--- WHAT TO PRODUCE ---
A single number is the answer here: the count of lines in the data below that include the word "Identify".

╭─ DATASET RECORDS

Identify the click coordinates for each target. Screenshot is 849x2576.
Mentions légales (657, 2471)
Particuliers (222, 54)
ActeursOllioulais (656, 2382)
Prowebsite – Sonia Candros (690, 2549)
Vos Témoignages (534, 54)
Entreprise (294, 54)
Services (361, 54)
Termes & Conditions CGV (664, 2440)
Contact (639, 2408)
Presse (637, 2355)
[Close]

╰─
╭─ DATASET RECORDS

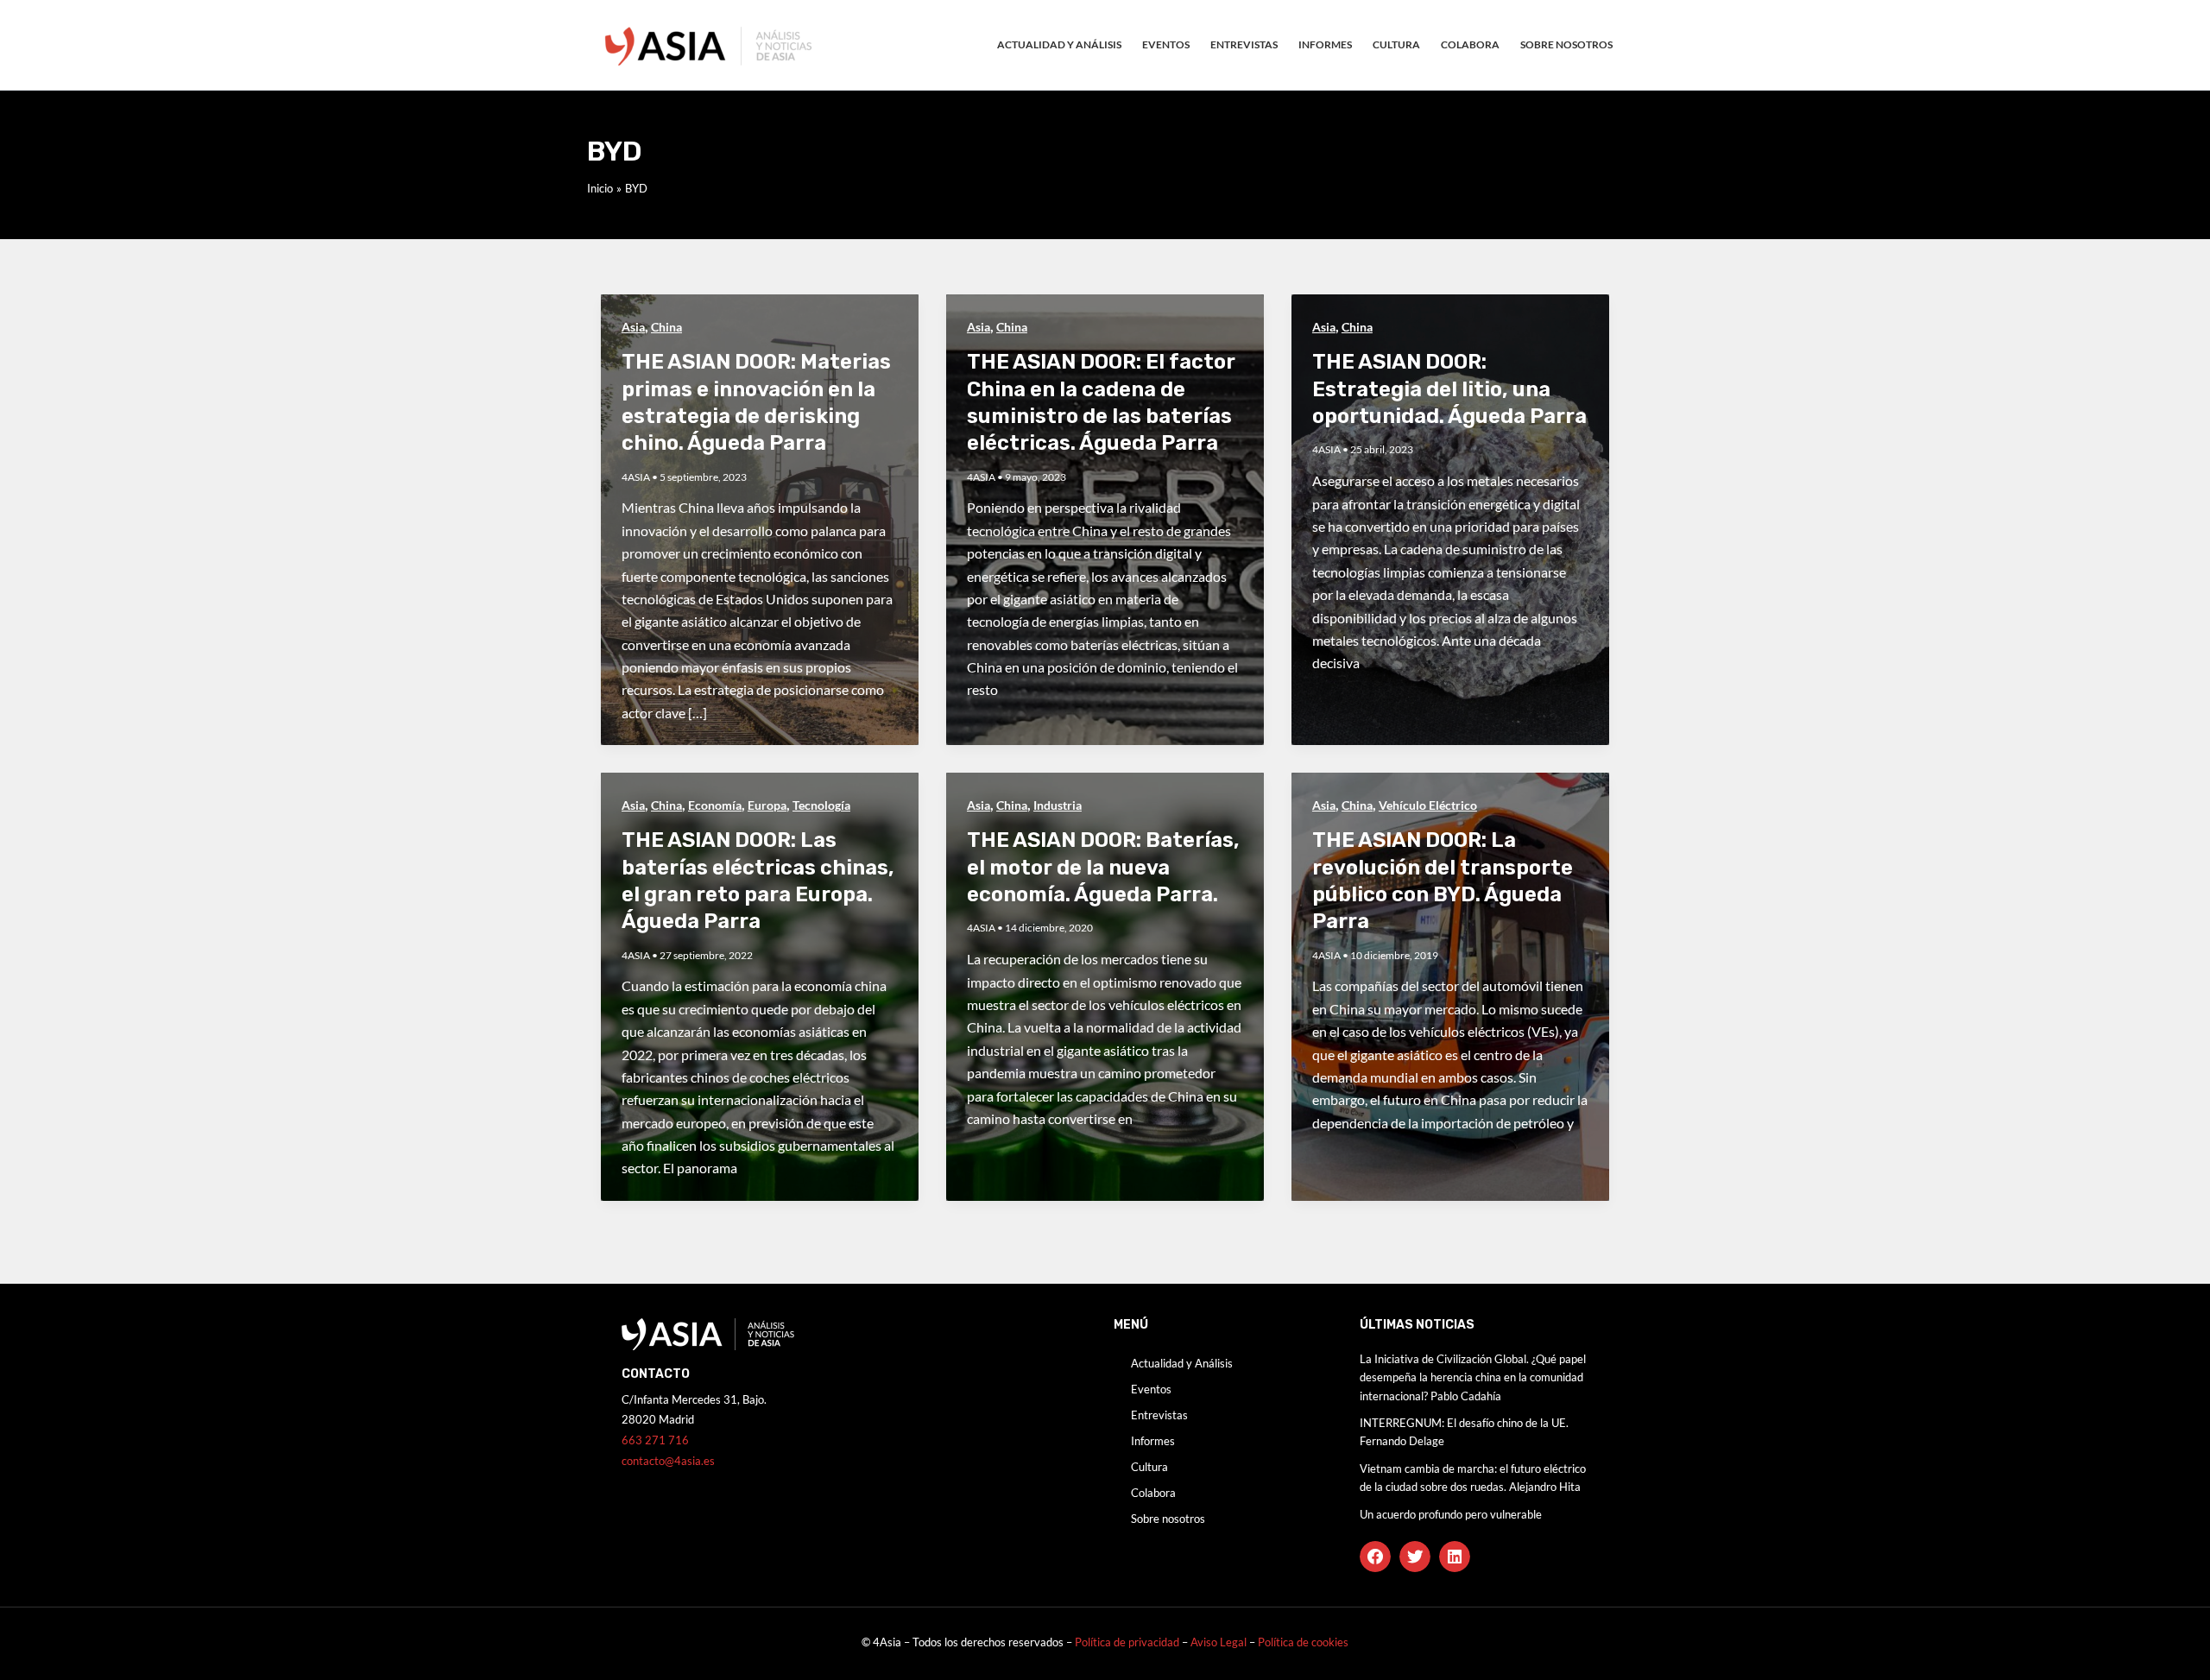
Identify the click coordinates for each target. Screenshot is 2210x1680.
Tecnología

╰─

--- YOUR SOLUTION ---
2